Review 2 (Weak Reject): 

This paper describes what is essentially a converter from the noWorkflow provenance output to the REPRODUCE-ME ontology. REPRODUCE-ME is a small extension to the P-PLAN & PROV ontologies for describing the execution of (shell) scripts. It evalautes the contribution through the use of competency questions against the captured provenance for a small python program (computing the factorial).

Overall, I think the connection between command line outputs and the interoperable representations is an important area to consider and a worthwhile discussion area for the workshop.

Positives:
- Well written and clear the procedure
- The availability of the data online (although this could be done using a sustainable repository with a corresponding DO).
- The competency questions are useful.

Areas for improvement:

- The contribution of this paper beyond what was presented in the paper above what was presented in the ESWC poster should be clearer. (It’s good that you cited it though!) It seems like it’s really just the conversion between the noWorkflow representation and the REPRODUCE-ME ontology.
- It would have been good to see the output on more complex scripts.
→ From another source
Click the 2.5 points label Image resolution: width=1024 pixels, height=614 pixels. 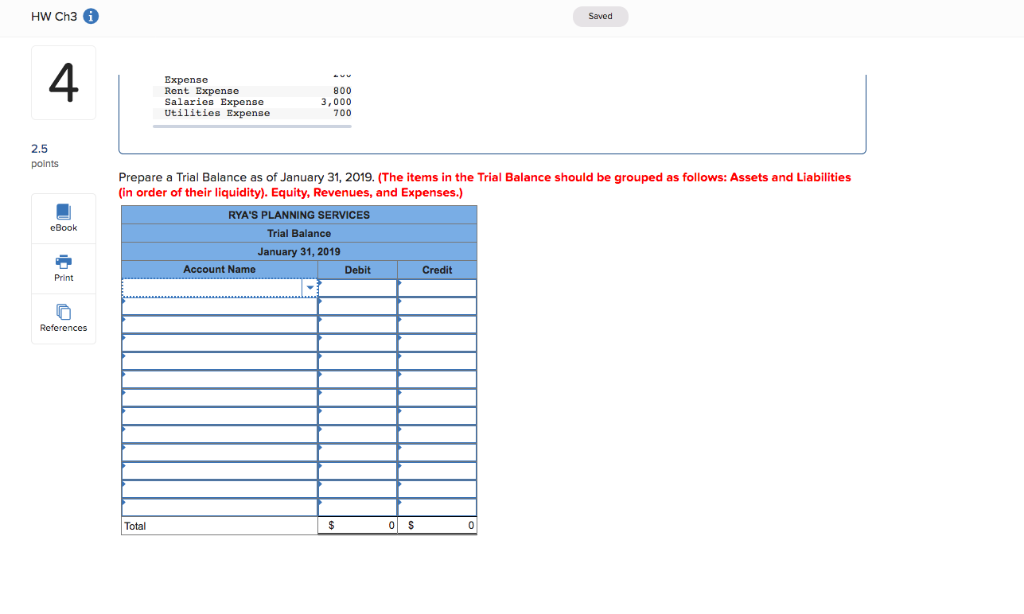point(42,155)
While Factorial is a reasonable example program, I think it’s hard to say that the approach is generalizable.
- I think a better comparison to existing systems that export PROV-O from command line/s script tracking [1,2] would be beneficial. Why don’t those achieve what this approach does?
- I think the paper could have better discussed and/or shown the benefits of going to an extra layer of abstraction. How does a user benefit over using a tool like Pound Shell (https://irl.cs.ucla.edu/lbsh/)? I think there’s something to be said for interoprability here, for example, by showing the usage of the provenance data in a downstream task or on another system.

Overall, I wouldn’t mind the paper in the workshop but it seems quite incremental at this point over the authors and other existing work.
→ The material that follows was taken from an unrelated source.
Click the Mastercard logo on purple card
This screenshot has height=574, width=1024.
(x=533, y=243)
[1] Stamatogiannakis, Manolis, Paul Groth, and Herbert Bos. "Decoupling provenance capture and analysis from execution." 7th USENIX Workshop on the Theory and Practice of Provenance (TaPP). 2015.

[2] Ashish Gehani and Dawood Tariq, SPADE: Support for Provenance Auditing in Distributed Environments, 13th ACM/IFIP/USENIX International Conference on Middleware, 2012.
See https://github.com/ashish-gehani/SPADE/wiki/Creating-Prov-output

Review 3 (Reject):

This paper discusses how to extend the noWorkflow system, which captures provenance information about script executions, with the PROV standard for structuring the provenance information.
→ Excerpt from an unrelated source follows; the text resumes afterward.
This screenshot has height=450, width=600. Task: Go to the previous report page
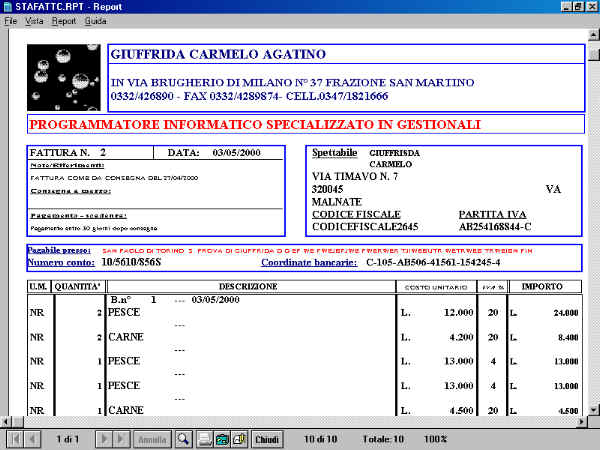tap(33, 439)
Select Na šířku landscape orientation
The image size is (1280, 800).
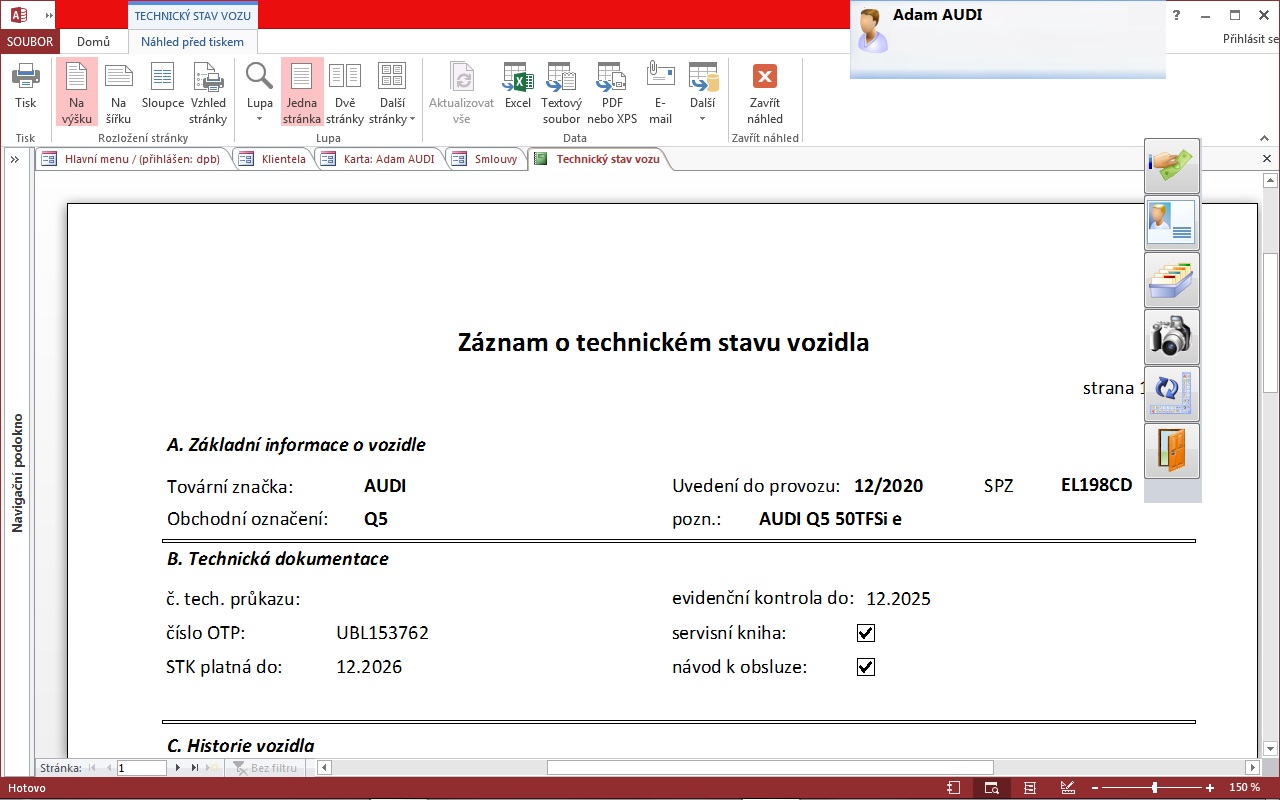pyautogui.click(x=119, y=92)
The paper says that noWorkflow captures provenance in a way that is not structured. However, from the noWorkflow IPAW 2016 paper: “noWorkflow captures trial start time, finish time, command line, success status (i.e., indication if the trial finished successfully), environment variables, function activations (calls) with parameters, returned values, duration, caller, variables, and variable dependencies.” The provenance records must be structured, since the IPAW 2014 paper describes how to compare provenance records. Perhaps the issue with noWorkflow is that the provenance is not published with a standard like PROV. I am guessing that is the main contribution of this paper.

The paper describes the REPRODUCE-ME ontology, which is an extension of PROV and P-PLAN, to represent the provenance records of noWorkflow. But I did not see why the terms introduced by REPRODUCE-ME are needed. For example, what is the need to introduce repr:Experimenter, rather than just use prov:Person?

In summary, I could not see what the novel idea or contribution is in this paper.

A few minor comments follow.

On page 2 the paper says: "Conventional (non-semantic) systems for provenance management cannot answer these questions easily". Can you cite what systems do you mean? Provenance management systems are typically pretty structured. Perhaps they don't record as much detail, but that has nothing to do with being semantic or non-semantic.

The description of repr:correspondsToActivity should make it clear that it is the reverse of p-Plan:correspondsToStep, at the moment both descriptions look the same.

In the abstract, "using REPRODUCE-ME ontology" needs an article.

In section 2, "YesWorkflow tool is another tool" has an extra "tool".

In section 2, "Executions of a script generates" has an extra "s".

In section 3 "The noWorkflow captures" has an extra article.

Citation [13] should appear first in section 1 and/or 2 when REPRODUCE-ME is first mentioned.

Page 4: the descriptions of the terms in the ontology mention "function" in several places. How is function represented?